La produzione artistica di Biasi è rappresentata sia da grandi monumenti (vedi il monumento dell'emigrante a Los Angeles dove Alberto Biasi oltre a mostrare le sue visioni artistiche ha coniugato delle capacità costruttive non indifferenti – è un'opera lunga 12 metri e alta 4,50 metri), che da sculture di dimensioni più ridotte, oggi ben visibili in luoghi collettivi anche in molti comuni del Trentino e in altre regioni italiane.

A Rovereto ad esempio sono state collocate alcune delle sue opere:
nel parcheggio di fronte al Trade Center (sede della società Dolomiti Reti) troviamo l'opera in metallo denominata “Energy”;
e sempre a Rovereto alla rotatoria di Via Magazol (vicino allo stadio Quercia) una scultura in pietra di Lasino denominata “Esplosione/Implosione/Evoluzione".

Recentemente ha donato al Comune di Rovereto, un'altra scultura di grandi dimensioni “Il Cristo” che è stata posta presso il Cimitero di San Marco.

L'artista ha voluto donare anche alla nostra comunità due sculture

“La spirale del bene”   e   “Purezza a candore”

che sono visibili presso il Municipio di Volano.

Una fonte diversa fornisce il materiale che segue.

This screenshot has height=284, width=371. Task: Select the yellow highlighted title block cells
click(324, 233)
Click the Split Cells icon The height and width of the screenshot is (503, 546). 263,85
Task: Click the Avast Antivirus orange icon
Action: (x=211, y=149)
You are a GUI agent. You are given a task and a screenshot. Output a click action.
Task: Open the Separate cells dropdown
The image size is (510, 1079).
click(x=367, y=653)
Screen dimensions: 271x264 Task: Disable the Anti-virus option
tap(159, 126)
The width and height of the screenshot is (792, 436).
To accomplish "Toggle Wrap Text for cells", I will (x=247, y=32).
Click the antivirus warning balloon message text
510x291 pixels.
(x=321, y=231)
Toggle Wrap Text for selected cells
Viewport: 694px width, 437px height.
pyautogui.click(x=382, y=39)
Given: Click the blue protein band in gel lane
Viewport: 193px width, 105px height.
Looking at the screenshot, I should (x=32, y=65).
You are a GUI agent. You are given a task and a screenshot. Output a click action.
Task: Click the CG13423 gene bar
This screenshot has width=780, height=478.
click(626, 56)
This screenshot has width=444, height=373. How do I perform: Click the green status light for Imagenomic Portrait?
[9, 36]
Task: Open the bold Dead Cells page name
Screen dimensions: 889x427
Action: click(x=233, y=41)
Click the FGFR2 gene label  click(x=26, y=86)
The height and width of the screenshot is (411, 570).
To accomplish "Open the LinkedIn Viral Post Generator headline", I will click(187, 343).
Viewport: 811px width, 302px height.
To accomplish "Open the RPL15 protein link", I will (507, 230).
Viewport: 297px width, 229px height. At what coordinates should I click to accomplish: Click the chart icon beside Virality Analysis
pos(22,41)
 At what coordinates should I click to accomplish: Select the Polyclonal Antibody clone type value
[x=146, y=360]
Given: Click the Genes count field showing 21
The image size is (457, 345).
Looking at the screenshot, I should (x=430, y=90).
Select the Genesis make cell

L'amministrazione di Volano esprime un autentico ringraziamento all'artista  Biasi per la generosità riservata alla nostra comunità.

Invitiamo tutti i nostri concittadini a recarsi presso il Municipio per poter ammirare le due sculture, apprezzare le doti artistiche e la capacità tecnica professionale e ideativa dell'artista.